Problem description
Please transcribe the data below in full. Omit any picture you find in it.

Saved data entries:
▼▼▼
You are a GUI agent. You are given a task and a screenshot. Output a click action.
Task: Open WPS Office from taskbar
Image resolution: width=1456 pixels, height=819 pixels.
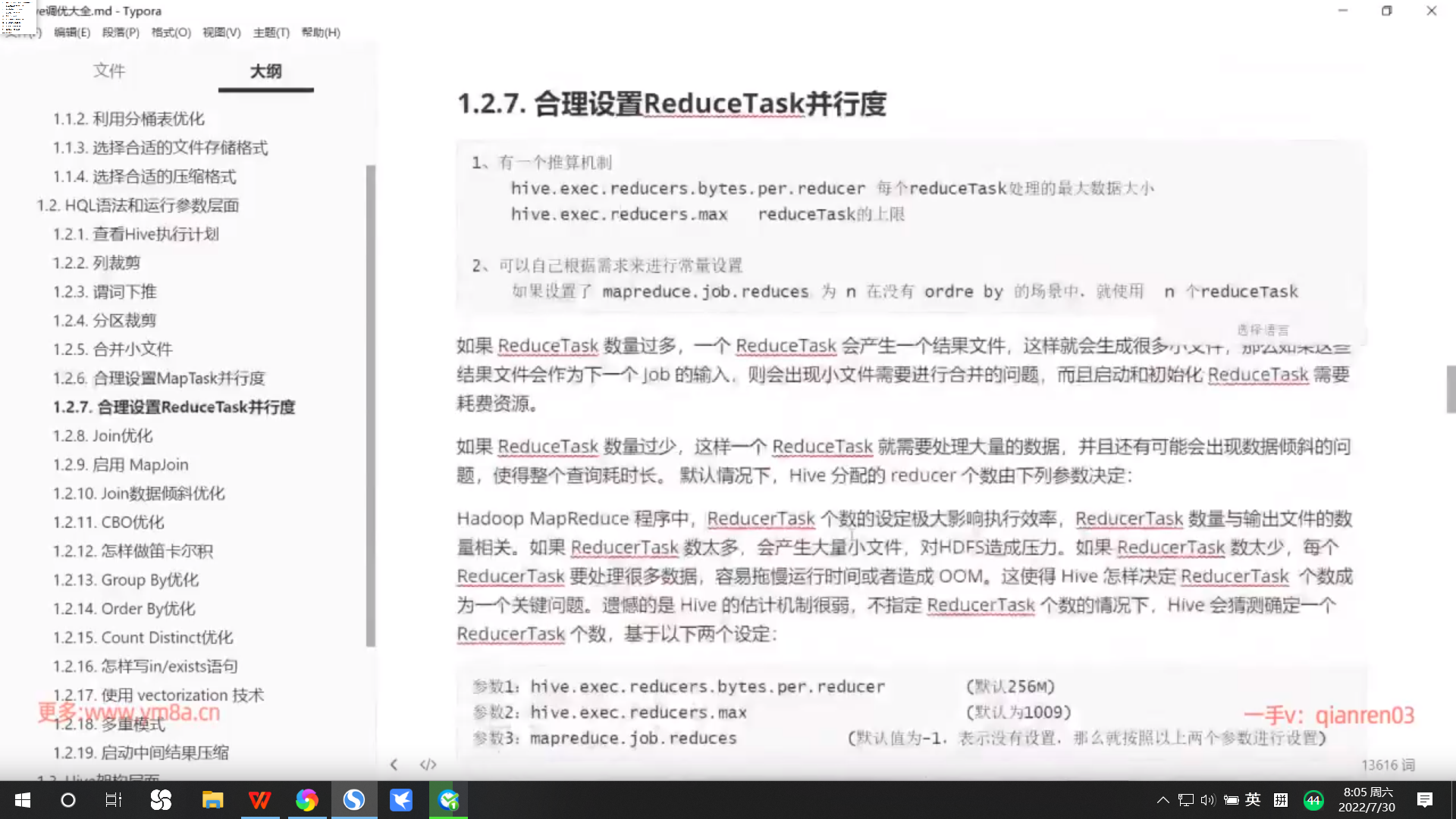259,800
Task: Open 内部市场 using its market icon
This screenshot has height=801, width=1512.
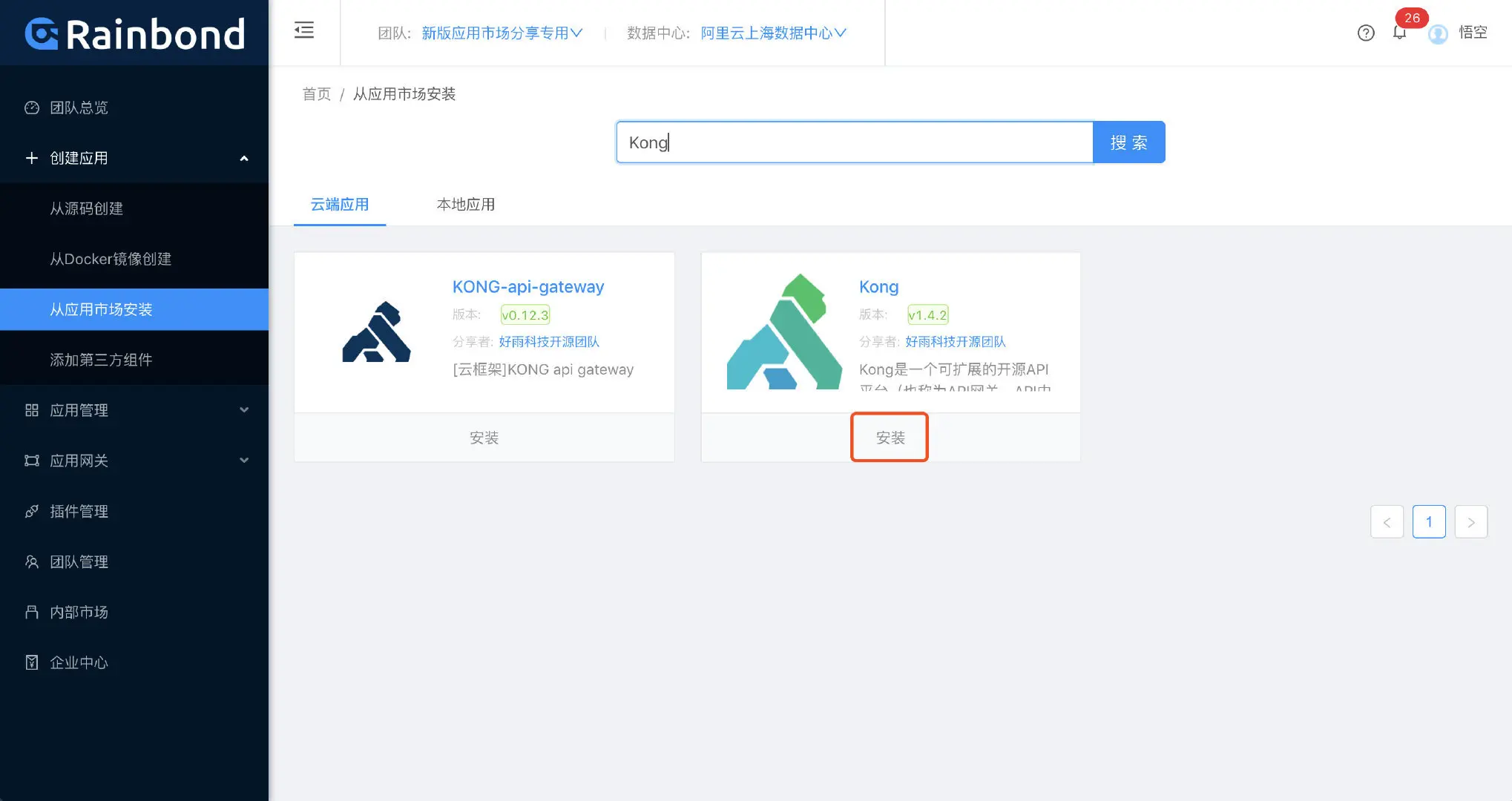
▲▲▲
Reply
You are a GUI agent. You are given a task and a screenshot. Output a click action.
Task: Open WPS Office from taskbar
Image resolution: width=1456 pixels, height=819 pixels.
259,800
Task: Open 内部市场 using its market icon
This screenshot has height=801, width=1512.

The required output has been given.